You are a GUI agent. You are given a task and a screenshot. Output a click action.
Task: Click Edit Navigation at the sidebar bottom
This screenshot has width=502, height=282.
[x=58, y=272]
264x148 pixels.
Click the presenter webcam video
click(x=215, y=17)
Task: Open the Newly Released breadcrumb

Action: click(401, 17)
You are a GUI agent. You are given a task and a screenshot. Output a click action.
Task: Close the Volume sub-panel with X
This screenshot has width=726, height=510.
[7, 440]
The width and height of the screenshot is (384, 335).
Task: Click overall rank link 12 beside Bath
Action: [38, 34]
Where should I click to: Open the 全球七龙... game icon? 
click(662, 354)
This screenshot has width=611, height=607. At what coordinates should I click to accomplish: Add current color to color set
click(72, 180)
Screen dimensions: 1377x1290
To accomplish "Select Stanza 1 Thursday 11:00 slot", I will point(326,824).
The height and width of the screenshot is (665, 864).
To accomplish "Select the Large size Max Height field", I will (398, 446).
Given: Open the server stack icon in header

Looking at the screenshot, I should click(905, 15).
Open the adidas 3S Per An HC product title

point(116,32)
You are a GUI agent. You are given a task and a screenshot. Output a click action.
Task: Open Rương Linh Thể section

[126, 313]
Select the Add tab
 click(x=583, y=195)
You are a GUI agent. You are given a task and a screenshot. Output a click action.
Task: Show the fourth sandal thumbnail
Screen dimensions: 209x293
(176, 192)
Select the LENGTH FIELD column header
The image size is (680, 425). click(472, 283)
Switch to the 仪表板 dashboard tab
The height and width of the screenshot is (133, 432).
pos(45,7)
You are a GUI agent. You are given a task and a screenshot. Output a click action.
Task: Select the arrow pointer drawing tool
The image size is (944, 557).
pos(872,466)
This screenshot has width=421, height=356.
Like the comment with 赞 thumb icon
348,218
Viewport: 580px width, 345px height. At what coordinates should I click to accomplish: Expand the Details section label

+++

## Work to be completed
In the entries above, please find the line with "264x148 pixels." and the line with "Task: Close the Volume sub-panel with X", then write out exactly those two lines and every line between them, and nothing more.

## Response for this exercise
264x148 pixels.
Click the presenter webcam video
click(x=215, y=17)
Task: Open the Newly Released breadcrumb

Action: click(401, 17)
You are a GUI agent. You are given a task and a screenshot. Output a click action.
Task: Close the Volume sub-panel with X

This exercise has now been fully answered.